Interrogé par notre rédaction,  il fait savoir que ses travaux sur la bêta-lisation (production de biogaz à partir des fientes de poules) lui ont valu un prix ARCAD et une reconnaissance nationale suite à sa vulgarisation dans les médias scientifiques.

« Je crois qu’à travers la presse scientifique… la valorisation de mes recherches a décollé. C’est à travers les podcasts et les publications de mes travaux que mes travaux ont eu une portée nationale», confesse le chercheur. 

A en croire notre interlocuteur, la médiatisation de ses recherches par des médias scientifiques lui a permis d’atteindre une audience plus large, d’obtenir le soutien de l’Académie des sciences, et même de nouveaux financements.

Selon lui, une fois divulgué à grande échelle, ses travaux ont intéressé «l’Académie des sciences, qui m’a décerné un prix et encore des encouragements pour continuer», poursuit-il. 
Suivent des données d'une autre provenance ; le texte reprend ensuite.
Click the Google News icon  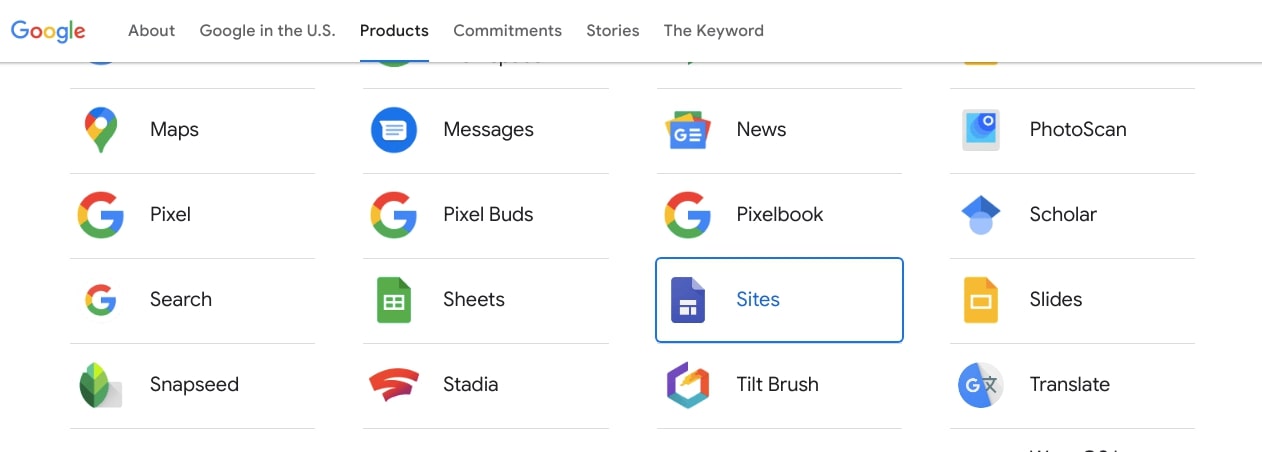(x=687, y=130)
Dans un contexte africain marqué par des défis majeurs, changement climatique, épidémies, insécurité alimentaire, pollution, le besoin d’une culture scientifique partagée n’a jamais été aussi pressant. Les journalistes scientifiques et les chercheurs peuvent, ensemble, faire de la science un bien commun, au service de la santé, du développement et de l’environnement.

Cette conférence mondiale, à travers ses échanges, ses formations et ses témoignages, a semé les graines de cette alliance, en posant les bases d’un écosystème où la recherche éclaire les politiques, et où le journalisme accompagne les transitions.